I was there to take part in the Global Cultural Districts Network (GCDN) Annual Convening, a three-day event from May 19 to 21 that brought together directors of major cultural institutions, public policy leaders, curators and urbanists from around the world. We came to explore how cultural districts can respond to the defining challenges of our time: climate adaptation, community resilience, cultural equity, or urban precarity.

And over the course of those days, housing became the silent protagonist. It wasn’t always at the centre of discussion, but it surfaced everywhere—on panels, in corridors, over lunch. Cultural districts want to lead processes of equity and regeneration… but how can they do that if the communities they aim to serve can no longer afford to live nearby?

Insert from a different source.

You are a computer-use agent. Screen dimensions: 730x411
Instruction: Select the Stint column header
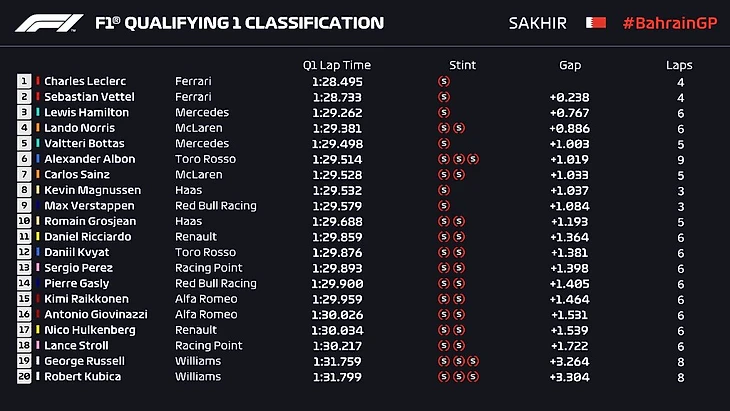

Culture does not live in a vacuum. In the session I moderated—Creative Recovery: Restoring Places, Rebuilding Communities—we focused on the role of culture in post-disaster recovery. Leslie Ito, director of the Armory Center for the Arts in Pasadena, highlighted how rooted institutions can create spaces of trust, continuity and emotional care after traumatic events. Janet Newcomb, director of the National Coalition for Arts Preparedness and Emergency Response (NCAPER), showed how the cultural sector in the United States is organising to become part of emergency response systems.
Yes, we spoke of disasters. But not just earthquakes or floods. Los Angeles knows fires, evictions and the homelessness crisis. It also knows that disasters don’t always strike suddenly. Sometimes they’re the slow erosion of inclusion, rising rents, and the loss of social bonds. We cannot speak of recovery or cultural infrastructure without speaking of housing. Period. Cultural districts cannot speak of equity while displacing their own communities. They must take responsibility—for the land, for the people, and for continuity.
When museums engage with housing, it doesn’t necessarily mean every cultural institution must directly build or lease apartments—though some pioneering cases are doing just that. What’s really changing is that more and more institutions are becoming central players in housing policy and urban justice conversations.
And that’s no coincidence. Cultural institutions often manage large amounts of land, receive public funding, and hold significant urban influence. They can—and must—be part of building a liveable, inclusive and sustainable urban environment. Not doing so would mean renouncing a core part of their transformative potential.
This commitment goes beyond artist residencies or staff accommodation. It’s about actively contributing to vibrant, diverse neighbourhoods where culture is not just programming, but also a vehicle for belonging, dignity and decent living conditions.
It’s a profound shift—but an urgent one. Because a cultural district that celebrates diversity while fuelling displacement is, quite simply, a contradiction. A home is the first cultural infrastructure. Without housing, participation becomes a privilege.
From Los Angeles to Valencia, recovery requires presence. Back home, the Innovació per a la Recuperació (Innovation for Recovery) initiative—launched by Placemaking Europe and eldiario.es—highlighted a similar tension. After the floods, people didn’t just want technical aid: they wanted recognition, stability and voice. They wanted to be part of a future that included them.